> _Task instructions_
Could you return, word for word, the lines of the listing below from the one holding "Image resolution: width=1456" through the one holding "[x=749, y=182]", inclusive, leaving out the pictures?
[start Recorded data]
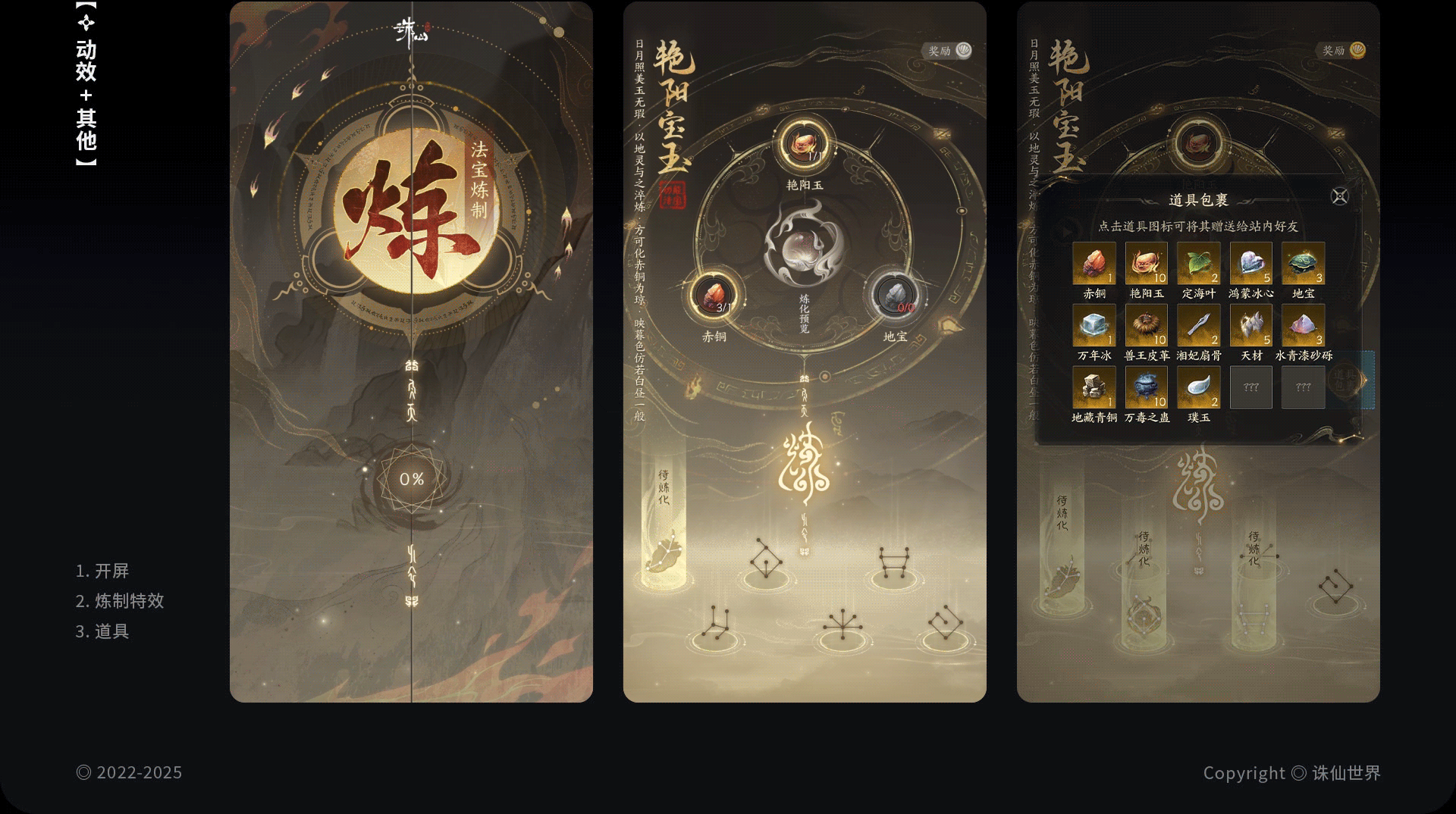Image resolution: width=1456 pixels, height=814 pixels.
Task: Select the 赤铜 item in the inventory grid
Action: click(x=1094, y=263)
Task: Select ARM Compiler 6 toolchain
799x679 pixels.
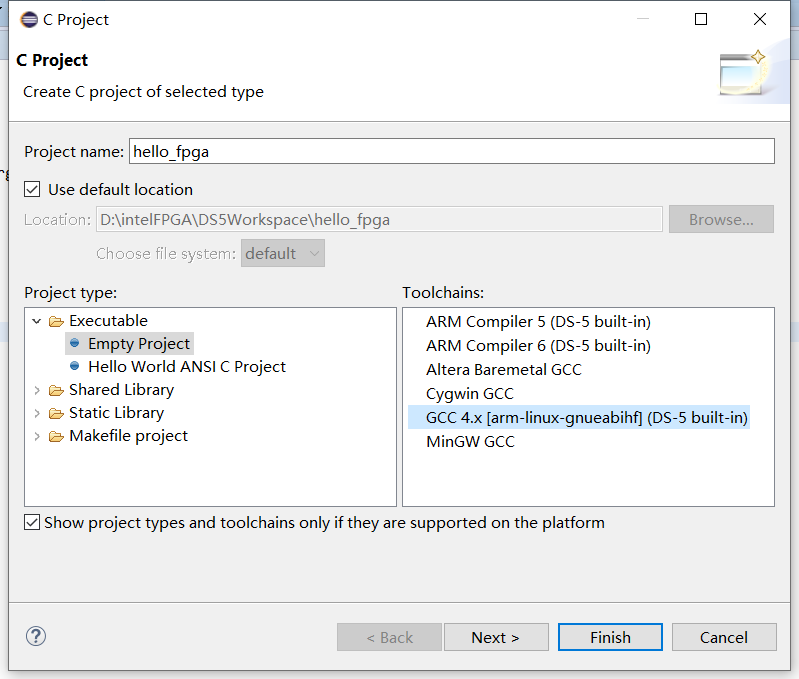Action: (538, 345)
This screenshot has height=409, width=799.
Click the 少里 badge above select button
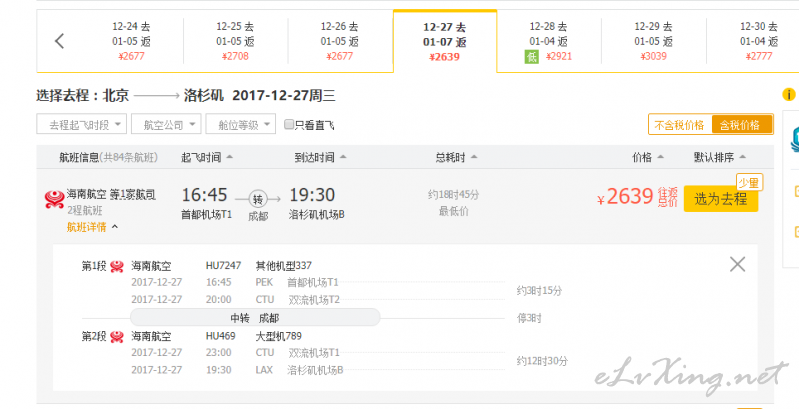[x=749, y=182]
[end Recorded data]
[start Recorded data]
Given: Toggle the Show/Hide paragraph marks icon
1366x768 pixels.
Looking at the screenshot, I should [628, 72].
[end Recorded data]
[start Recorded data]
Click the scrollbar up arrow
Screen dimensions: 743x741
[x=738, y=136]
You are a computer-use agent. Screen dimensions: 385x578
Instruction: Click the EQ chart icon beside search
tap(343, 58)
[end Recorded data]
> _Reply to the exercise_
Image resolution: width=1456 pixels, height=814 pixels.
Task: Select the 赤铜 item in the inventory grid
Action: click(x=1094, y=263)
Task: Select ARM Compiler 6 toolchain
799x679 pixels.
Action: (538, 345)
This screenshot has height=409, width=799.
Click the 少里 badge above select button
[x=749, y=182]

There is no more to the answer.